[Dataset entries]
□ □ □ □ □ □ □

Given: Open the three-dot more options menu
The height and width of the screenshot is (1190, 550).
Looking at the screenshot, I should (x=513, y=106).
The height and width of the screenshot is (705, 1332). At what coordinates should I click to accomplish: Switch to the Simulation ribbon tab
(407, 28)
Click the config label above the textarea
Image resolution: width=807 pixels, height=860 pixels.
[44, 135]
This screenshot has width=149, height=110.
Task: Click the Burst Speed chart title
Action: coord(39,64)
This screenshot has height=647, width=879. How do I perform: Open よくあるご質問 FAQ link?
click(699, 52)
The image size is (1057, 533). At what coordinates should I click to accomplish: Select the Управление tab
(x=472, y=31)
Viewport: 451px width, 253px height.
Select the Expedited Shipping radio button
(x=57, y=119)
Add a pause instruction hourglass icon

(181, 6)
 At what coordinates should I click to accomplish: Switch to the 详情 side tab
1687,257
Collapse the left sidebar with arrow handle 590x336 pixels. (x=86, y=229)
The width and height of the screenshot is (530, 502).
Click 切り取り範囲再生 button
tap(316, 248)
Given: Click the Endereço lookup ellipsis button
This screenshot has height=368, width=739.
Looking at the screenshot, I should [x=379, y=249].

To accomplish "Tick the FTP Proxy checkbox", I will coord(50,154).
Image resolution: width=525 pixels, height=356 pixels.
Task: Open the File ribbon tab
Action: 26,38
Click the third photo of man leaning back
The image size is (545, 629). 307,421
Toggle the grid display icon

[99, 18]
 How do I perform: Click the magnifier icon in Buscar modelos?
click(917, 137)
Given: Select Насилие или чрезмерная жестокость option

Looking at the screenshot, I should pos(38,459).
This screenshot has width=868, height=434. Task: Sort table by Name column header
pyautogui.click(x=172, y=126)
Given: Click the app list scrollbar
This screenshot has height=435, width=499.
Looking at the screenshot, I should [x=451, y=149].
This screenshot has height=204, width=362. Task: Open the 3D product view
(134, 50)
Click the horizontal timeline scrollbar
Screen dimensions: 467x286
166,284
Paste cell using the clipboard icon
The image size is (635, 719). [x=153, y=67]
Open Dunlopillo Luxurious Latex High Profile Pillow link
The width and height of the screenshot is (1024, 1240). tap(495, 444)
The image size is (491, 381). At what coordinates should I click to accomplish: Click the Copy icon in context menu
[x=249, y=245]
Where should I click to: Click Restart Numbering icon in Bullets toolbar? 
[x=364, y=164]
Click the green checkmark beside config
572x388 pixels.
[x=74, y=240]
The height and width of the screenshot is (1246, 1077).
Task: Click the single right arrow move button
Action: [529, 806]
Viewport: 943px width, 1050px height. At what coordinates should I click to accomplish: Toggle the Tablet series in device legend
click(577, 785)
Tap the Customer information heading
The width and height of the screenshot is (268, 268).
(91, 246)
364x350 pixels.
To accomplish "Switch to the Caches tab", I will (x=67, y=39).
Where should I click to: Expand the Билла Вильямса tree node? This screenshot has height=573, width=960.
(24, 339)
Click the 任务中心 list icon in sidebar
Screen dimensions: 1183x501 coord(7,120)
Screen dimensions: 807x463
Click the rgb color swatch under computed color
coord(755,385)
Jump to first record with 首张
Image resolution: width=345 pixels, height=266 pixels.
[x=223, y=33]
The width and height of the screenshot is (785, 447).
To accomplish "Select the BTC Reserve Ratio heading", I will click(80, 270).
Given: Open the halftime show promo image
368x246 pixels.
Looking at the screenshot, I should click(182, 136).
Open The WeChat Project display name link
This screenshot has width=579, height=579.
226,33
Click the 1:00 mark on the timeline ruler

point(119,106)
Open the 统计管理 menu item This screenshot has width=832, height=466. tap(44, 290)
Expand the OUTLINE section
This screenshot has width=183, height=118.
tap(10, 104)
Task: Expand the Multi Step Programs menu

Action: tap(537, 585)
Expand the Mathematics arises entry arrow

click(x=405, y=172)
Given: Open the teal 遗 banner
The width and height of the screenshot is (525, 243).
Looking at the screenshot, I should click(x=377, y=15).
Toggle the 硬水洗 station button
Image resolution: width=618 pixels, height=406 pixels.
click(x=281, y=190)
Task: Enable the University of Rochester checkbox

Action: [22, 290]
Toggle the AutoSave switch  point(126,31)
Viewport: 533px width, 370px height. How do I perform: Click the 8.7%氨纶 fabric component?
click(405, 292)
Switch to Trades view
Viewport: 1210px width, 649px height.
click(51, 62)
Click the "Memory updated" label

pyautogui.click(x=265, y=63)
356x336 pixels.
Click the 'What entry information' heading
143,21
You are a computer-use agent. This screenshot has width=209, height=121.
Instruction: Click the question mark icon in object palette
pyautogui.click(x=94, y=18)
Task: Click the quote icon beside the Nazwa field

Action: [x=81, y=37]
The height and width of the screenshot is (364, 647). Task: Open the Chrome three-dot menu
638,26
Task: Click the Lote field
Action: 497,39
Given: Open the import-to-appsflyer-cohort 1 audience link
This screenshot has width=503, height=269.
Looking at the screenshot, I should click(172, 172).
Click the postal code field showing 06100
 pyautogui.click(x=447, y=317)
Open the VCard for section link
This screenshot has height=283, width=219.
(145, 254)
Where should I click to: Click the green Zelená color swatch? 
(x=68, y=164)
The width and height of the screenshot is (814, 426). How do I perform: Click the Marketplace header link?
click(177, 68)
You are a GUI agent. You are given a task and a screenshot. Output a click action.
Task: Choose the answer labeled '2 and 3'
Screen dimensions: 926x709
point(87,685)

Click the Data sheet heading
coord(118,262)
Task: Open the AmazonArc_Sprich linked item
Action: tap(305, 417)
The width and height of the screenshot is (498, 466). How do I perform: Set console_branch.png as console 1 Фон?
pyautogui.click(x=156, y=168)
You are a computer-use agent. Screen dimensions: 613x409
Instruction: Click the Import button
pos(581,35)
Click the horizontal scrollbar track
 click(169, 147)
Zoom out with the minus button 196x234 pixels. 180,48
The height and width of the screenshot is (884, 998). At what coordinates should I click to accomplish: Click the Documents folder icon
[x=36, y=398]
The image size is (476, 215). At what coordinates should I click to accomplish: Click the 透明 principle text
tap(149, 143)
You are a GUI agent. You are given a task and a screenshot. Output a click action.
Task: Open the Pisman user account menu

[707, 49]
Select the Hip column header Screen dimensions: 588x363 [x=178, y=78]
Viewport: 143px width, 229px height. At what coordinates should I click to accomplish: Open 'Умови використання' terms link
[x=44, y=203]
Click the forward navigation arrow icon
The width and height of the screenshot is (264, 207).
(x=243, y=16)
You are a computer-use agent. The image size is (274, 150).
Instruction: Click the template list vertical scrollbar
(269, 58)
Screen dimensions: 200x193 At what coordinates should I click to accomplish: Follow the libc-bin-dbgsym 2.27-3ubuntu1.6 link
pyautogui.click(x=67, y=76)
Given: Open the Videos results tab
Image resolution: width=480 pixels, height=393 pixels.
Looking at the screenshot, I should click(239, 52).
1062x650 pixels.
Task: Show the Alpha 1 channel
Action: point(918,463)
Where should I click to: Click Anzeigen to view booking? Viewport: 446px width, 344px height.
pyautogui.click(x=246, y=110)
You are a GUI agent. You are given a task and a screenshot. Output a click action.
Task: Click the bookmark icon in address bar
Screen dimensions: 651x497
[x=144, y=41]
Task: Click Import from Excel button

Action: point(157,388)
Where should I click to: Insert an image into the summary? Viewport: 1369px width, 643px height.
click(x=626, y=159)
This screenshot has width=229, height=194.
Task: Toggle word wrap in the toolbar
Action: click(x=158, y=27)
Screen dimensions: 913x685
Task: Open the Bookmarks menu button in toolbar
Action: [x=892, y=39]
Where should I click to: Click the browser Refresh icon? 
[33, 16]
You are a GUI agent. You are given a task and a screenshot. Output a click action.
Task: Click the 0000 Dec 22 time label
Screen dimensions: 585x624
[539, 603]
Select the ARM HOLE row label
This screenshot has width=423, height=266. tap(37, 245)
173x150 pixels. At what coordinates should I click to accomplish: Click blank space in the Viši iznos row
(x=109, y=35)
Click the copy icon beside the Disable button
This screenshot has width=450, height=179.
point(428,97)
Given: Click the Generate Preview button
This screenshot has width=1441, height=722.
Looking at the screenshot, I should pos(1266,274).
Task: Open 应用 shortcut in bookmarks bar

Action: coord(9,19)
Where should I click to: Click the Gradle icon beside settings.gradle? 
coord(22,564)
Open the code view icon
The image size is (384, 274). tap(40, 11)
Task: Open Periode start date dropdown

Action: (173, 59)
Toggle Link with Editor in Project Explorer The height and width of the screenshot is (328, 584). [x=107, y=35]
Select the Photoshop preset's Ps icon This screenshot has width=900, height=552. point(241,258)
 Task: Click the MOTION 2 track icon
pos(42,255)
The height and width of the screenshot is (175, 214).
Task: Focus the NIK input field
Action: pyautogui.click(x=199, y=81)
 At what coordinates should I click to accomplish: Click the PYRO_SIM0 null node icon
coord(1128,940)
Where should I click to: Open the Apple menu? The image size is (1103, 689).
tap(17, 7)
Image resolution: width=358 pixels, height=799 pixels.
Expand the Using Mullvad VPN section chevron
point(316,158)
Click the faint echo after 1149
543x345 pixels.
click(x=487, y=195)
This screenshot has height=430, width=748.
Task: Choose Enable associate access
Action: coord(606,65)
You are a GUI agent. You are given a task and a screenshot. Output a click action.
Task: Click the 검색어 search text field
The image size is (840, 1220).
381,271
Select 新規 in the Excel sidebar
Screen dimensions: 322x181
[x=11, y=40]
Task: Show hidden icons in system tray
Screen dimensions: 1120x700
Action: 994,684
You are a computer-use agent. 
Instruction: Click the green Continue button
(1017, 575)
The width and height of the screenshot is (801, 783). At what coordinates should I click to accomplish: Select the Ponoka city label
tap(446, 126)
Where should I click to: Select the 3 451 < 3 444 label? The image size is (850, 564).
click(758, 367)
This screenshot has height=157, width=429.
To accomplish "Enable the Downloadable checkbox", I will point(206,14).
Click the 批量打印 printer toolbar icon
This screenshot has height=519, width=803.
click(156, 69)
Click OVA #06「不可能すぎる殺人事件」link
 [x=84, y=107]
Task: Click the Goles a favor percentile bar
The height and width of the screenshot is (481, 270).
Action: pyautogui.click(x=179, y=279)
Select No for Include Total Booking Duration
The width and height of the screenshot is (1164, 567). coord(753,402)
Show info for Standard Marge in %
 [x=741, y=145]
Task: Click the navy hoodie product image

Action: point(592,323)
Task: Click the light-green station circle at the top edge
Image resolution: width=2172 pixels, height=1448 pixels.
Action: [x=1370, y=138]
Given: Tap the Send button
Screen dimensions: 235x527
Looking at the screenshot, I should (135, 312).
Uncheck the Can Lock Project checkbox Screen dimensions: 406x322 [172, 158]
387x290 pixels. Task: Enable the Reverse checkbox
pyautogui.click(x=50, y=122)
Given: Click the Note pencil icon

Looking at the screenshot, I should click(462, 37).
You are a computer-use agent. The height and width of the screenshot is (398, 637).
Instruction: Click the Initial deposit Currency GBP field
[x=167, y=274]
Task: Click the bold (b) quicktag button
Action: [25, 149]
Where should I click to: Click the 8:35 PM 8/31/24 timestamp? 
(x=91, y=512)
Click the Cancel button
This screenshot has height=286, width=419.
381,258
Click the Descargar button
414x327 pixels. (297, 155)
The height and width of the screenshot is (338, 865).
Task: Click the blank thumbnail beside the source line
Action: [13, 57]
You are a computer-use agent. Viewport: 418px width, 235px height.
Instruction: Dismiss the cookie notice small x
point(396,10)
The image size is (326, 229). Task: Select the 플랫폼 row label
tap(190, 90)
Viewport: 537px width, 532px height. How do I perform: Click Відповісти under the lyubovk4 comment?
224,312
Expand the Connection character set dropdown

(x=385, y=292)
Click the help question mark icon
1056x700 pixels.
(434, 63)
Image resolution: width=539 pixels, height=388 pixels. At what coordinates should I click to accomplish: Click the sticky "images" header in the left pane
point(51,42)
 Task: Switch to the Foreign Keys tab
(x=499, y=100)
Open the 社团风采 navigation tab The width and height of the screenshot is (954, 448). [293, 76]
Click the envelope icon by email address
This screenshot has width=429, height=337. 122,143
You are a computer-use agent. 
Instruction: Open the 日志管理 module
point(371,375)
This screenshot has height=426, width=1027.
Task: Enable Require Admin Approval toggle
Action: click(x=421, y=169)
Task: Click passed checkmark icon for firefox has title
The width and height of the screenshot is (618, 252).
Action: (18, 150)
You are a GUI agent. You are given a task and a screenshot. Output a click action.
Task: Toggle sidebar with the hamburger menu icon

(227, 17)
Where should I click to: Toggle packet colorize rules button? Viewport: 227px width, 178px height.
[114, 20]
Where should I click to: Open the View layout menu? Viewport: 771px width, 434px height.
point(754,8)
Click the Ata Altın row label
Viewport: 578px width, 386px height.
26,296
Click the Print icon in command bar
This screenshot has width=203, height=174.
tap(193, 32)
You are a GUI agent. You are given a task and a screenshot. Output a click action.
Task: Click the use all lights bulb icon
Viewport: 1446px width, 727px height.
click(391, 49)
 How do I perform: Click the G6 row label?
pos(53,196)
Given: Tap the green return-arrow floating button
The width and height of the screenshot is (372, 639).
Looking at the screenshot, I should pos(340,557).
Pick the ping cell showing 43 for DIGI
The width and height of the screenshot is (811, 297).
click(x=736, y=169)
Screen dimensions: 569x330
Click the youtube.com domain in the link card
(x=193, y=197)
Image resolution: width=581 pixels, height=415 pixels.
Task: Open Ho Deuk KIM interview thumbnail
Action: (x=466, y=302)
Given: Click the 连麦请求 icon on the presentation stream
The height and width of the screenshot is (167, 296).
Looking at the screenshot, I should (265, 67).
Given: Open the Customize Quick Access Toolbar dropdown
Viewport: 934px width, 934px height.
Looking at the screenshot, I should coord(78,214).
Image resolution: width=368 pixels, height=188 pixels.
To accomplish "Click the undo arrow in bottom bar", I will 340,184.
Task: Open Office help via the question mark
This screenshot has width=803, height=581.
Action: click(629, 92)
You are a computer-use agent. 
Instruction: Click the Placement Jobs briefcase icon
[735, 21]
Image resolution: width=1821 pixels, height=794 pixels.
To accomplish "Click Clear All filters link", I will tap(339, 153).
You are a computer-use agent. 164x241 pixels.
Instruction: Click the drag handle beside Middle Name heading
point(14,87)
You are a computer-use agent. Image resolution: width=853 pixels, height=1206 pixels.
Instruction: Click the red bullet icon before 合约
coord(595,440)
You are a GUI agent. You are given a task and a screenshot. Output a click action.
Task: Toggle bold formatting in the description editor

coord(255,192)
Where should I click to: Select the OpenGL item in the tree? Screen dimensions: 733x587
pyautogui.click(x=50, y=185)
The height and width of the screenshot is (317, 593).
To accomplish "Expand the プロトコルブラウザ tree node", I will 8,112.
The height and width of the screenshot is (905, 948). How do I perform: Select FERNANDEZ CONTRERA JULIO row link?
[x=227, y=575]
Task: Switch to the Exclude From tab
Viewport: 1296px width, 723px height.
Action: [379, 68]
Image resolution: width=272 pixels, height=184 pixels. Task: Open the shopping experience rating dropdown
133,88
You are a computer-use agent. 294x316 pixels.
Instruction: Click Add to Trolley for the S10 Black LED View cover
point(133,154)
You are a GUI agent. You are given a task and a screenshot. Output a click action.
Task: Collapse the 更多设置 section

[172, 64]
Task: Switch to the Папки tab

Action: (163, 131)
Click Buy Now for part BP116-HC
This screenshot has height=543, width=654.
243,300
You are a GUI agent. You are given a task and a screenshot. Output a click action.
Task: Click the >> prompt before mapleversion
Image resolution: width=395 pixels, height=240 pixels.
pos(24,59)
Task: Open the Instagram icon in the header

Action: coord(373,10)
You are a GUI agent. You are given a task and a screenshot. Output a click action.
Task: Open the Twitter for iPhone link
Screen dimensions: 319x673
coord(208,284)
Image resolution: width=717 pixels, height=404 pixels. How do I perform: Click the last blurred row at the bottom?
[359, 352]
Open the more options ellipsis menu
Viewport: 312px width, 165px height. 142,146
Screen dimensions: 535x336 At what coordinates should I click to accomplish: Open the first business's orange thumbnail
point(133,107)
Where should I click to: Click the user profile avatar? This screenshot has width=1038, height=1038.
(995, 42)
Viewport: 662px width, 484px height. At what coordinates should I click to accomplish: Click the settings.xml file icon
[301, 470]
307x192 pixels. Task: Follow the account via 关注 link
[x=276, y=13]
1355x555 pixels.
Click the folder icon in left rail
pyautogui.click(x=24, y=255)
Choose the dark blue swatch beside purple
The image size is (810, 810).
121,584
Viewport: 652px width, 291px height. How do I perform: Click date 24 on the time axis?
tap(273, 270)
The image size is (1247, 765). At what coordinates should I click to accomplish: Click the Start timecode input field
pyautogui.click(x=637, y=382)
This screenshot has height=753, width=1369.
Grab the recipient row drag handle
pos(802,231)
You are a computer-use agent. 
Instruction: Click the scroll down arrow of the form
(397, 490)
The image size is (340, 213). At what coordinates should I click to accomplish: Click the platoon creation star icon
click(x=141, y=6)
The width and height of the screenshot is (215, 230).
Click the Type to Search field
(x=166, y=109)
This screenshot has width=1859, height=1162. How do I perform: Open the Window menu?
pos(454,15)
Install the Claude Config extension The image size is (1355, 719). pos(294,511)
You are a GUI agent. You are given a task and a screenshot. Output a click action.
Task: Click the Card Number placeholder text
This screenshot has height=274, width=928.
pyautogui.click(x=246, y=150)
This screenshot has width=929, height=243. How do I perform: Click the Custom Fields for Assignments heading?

□ □ □ □ □ □ □

Show each line of the data that contains the string "help".

Click the help question mark icon
Task: Open Office help via the question mark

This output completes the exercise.